Judiciary Committee Bill, HR 3858

The Judiciary Committee after remaining silent and on the sidelines for months, refusing to even have a Hearing on the issue, introduced legislation H.R. 3858, sponsored by Judiciary committee Chairman Bob Goodlatte of Virginia, Congressman Steve Chabot of Ohio, and Congressman Lamar Smith of Texas that would extend the VCF for 5 years.

The bill came just as support for permanent help for the thousands that are expected to face cancers in the coming decade had gained the support of clear a clear majority in Congress

Considering similar health and compensation programs for coal miners and nuclear workers are permanent and fully funded this five year limitation makes no sense, given that we expect increasing cases of cancers in the coming years.

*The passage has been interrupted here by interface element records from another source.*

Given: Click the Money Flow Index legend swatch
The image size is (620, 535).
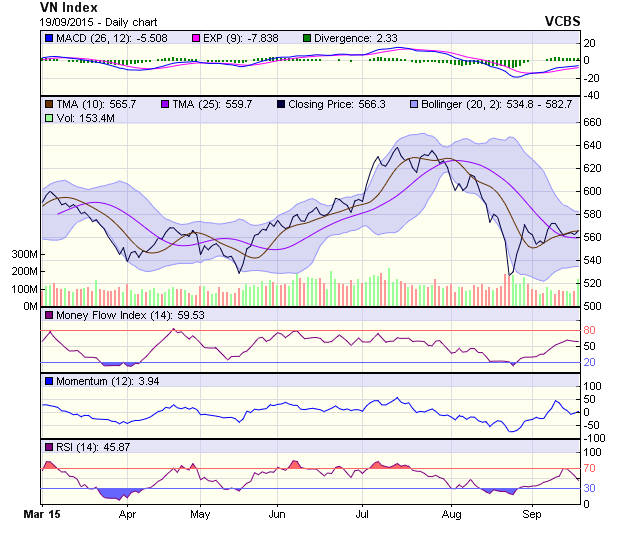Looking at the screenshot, I should pos(49,316).
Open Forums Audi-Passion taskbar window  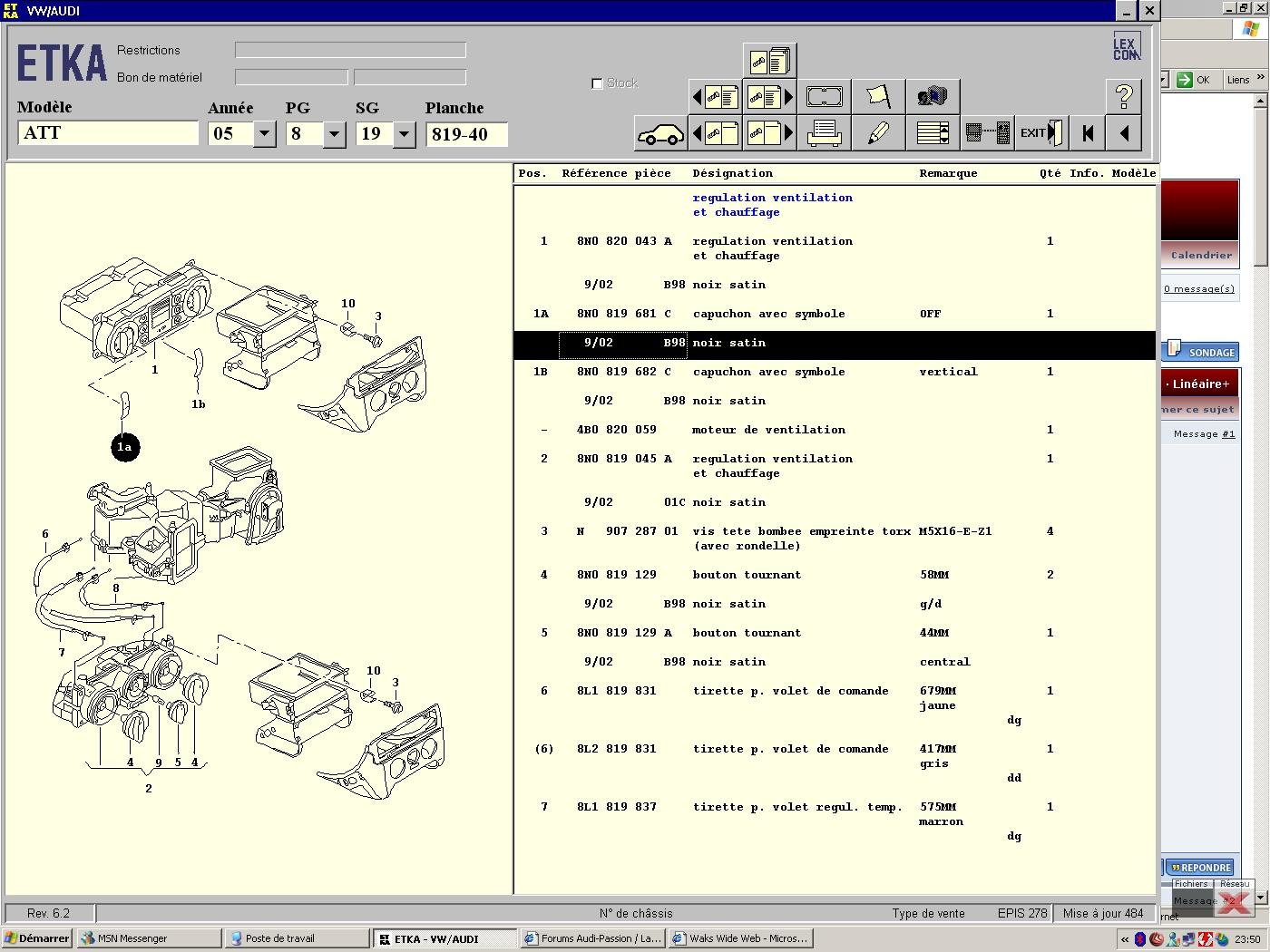coord(592,938)
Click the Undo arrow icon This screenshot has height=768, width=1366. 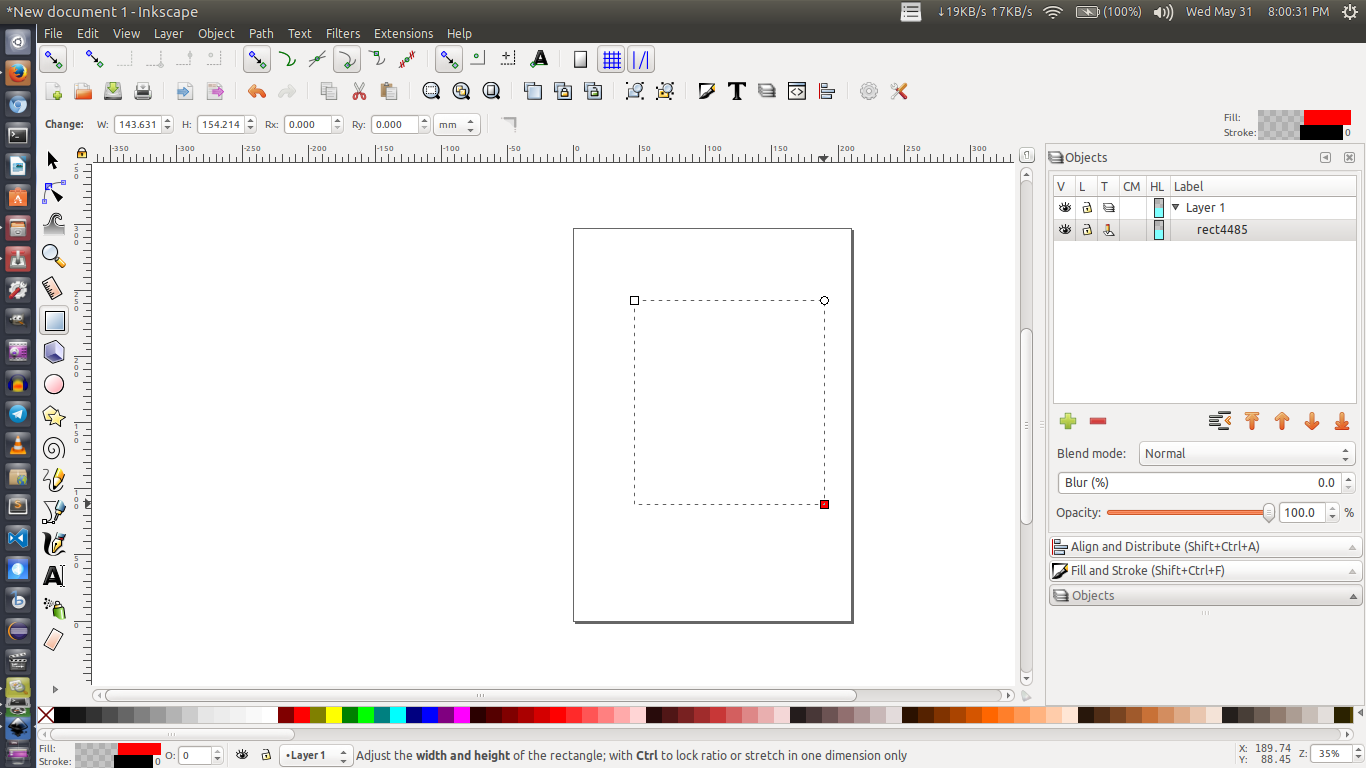pyautogui.click(x=257, y=91)
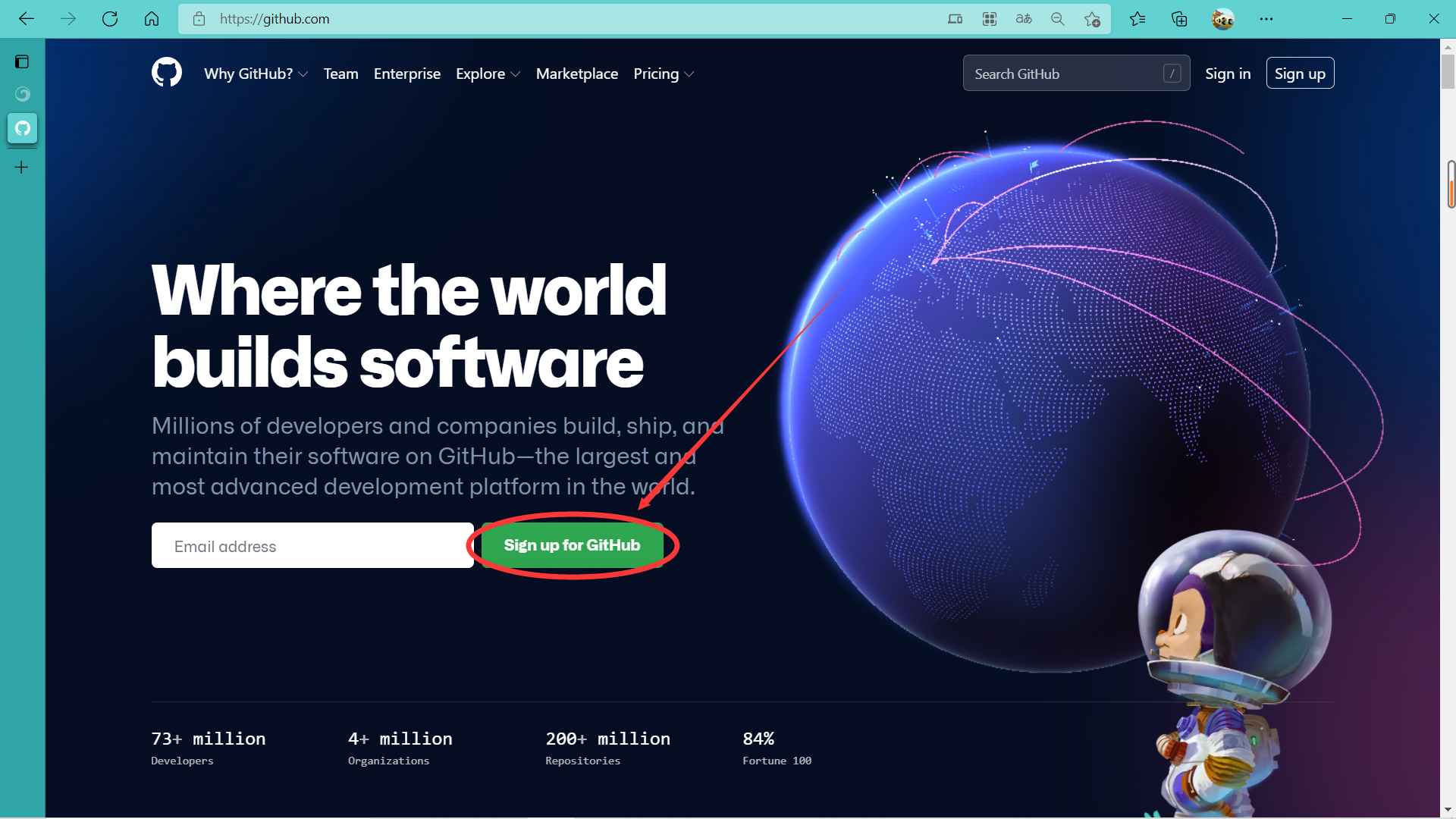Click the browser refresh icon

pyautogui.click(x=110, y=19)
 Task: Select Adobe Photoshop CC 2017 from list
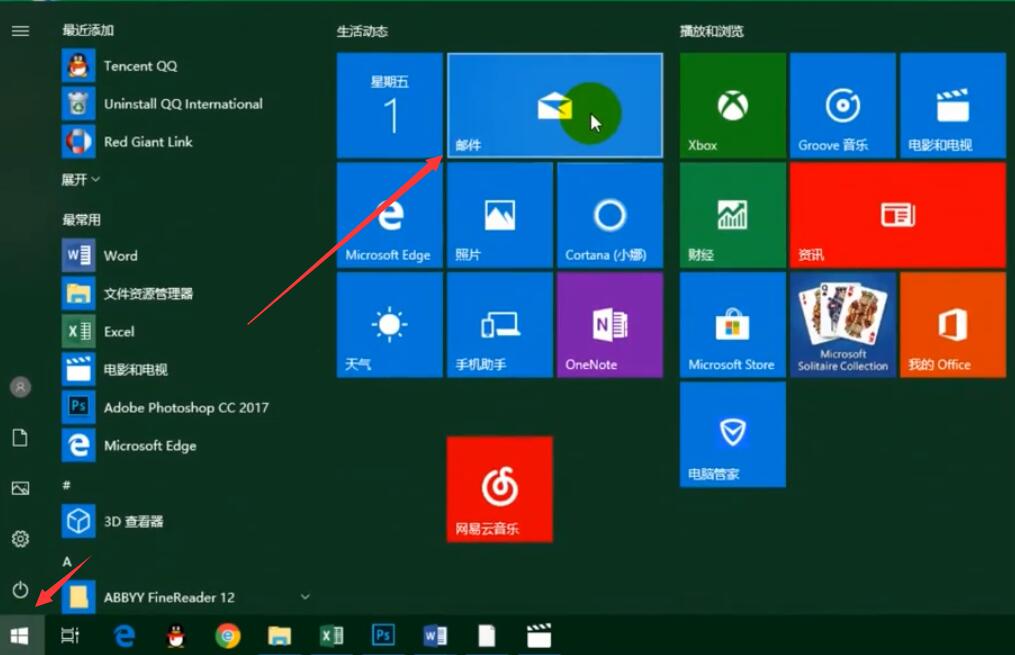pos(185,408)
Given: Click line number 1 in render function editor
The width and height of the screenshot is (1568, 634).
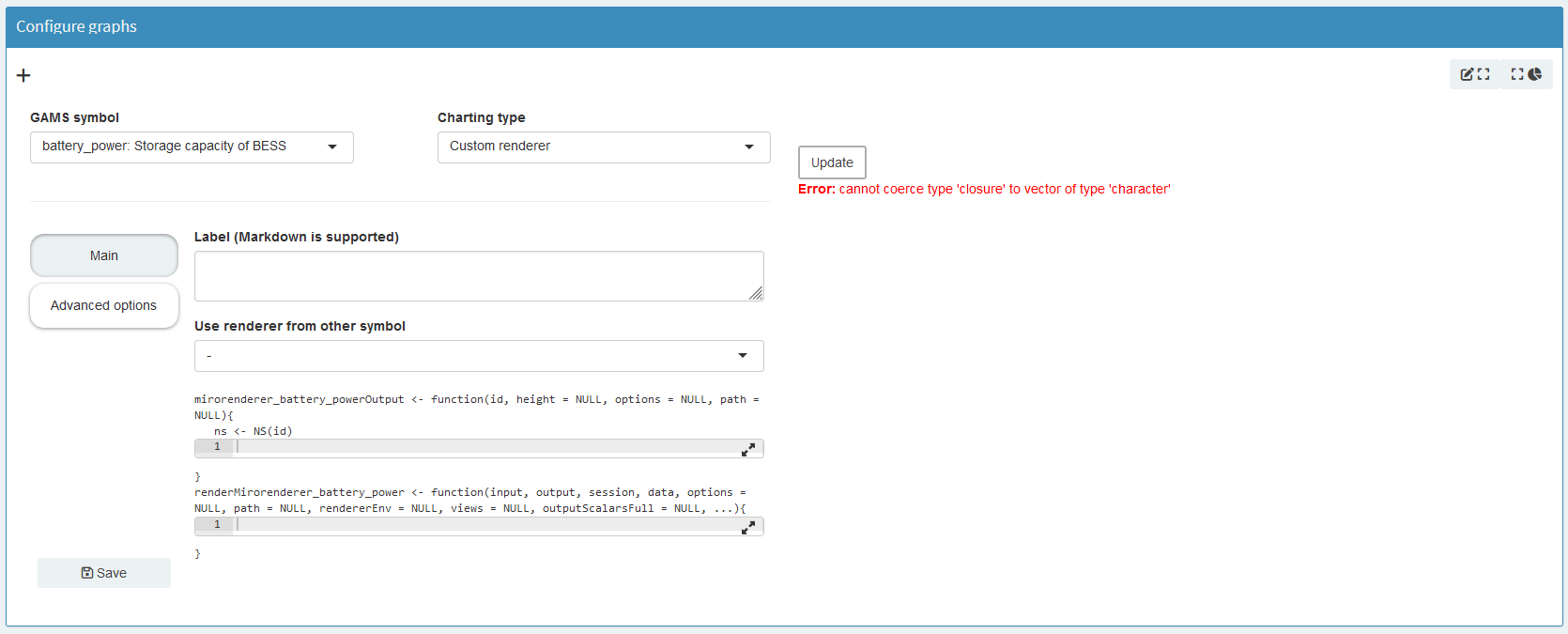Looking at the screenshot, I should point(217,525).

More troubling is that their legislation, “the September 11th VCF Reauthorization and U.S. Victims of State Sponsored Terrorism Compensation Act” would do nothing about the thousands of injured 9/11 responders, survivors and their families currently in the VCF with determinations who have been waiting for years and are facing cuts of up to 60 % in their awards.

The Energy and Commerce Committee Discussion Draft

In conjunction with the Judiciary Committees legislation, the House Energy and Commerce Committee, released for public review a “Discussion Draft”. Unlike the Judiciary Committee the Energy and Commerce Committee had had an early, full and in-depth hearing on the issue of the World Trade Center Health Program the health problems faced by 9/11 responders and survivors and also unlike the Judiciary Committee, the Energy and Commerce Committee did not introduce legislation, they share a draft of bill for public comment.

That being said, the draft has serious issues that make it problematic. It underfunds the needs of the Health program, since it is only a five year extension it would require 9/11 responders to again go to Washington to plea for help. These are responders who are sicker with each passing year. Most disappointing is how the committee would propose “paying for” the program with a proposal that has been rejected repeatedly in the past and would be viewed as a political poison pill.


Statistics on the 9/11 health crisis:

85 NYPD officers have reportedly passed away from 9/11-related illnesses, more than died on 9/11 itself. Over 110 firefighters have reportedly died of 9/11 illnesses, as well.

4,166 9/11 responders and survivors have been diagnosed with cancers caused by 9/11 – and doctors say this number will grow significantly in years to come.

12,150 Injured and ill 9/11 responders and survivors have been deemed eligible for compensation – but their aid would likely be cut in half unless Congress acts.

33,000 Americans are sick or injured because of the attacks – most have more than one injury or illness.

72,000 Americans will lose access to 9/11 medical monitoring or treatment if Congress allows the Zadroga Act to expire.